▶ _Description of the task_: Copy out the lines of the records verbatim, starting with the line that contains "The width and height of the screenshot is (934, 610)." and going on through the last line of the records.

Stored items:
· · · · ·

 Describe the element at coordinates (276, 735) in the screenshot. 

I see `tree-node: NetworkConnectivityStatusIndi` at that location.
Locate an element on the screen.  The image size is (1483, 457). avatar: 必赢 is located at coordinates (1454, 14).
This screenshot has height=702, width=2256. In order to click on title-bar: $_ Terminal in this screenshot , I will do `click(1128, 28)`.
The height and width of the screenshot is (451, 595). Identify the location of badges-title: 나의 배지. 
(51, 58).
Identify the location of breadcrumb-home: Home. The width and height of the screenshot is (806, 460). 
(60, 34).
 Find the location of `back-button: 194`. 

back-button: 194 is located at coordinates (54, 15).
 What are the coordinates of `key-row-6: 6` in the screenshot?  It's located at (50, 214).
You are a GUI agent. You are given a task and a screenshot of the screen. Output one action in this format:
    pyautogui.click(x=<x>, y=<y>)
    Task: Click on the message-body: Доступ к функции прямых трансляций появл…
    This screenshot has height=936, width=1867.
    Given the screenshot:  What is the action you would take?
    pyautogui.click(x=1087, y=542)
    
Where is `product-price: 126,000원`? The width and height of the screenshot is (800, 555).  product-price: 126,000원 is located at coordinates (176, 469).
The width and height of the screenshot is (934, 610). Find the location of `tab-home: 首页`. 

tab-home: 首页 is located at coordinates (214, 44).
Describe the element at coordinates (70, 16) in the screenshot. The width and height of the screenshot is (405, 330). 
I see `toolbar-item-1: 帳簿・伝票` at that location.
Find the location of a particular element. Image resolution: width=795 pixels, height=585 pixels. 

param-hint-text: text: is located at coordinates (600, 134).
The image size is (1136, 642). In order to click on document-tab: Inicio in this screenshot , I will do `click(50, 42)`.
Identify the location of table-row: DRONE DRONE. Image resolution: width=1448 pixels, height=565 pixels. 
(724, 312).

· · · · ·

▶ _Task solution_:
The width and height of the screenshot is (934, 610). Find the location of `tab-home: 首页`. 

tab-home: 首页 is located at coordinates (214, 44).
Describe the element at coordinates (70, 16) in the screenshot. The width and height of the screenshot is (405, 330). 
I see `toolbar-item-1: 帳簿・伝票` at that location.
Find the location of a particular element. Image resolution: width=795 pixels, height=585 pixels. 

param-hint-text: text: is located at coordinates (600, 134).
The image size is (1136, 642). In order to click on document-tab: Inicio in this screenshot , I will do `click(50, 42)`.
Identify the location of table-row: DRONE DRONE. Image resolution: width=1448 pixels, height=565 pixels. 
(724, 312).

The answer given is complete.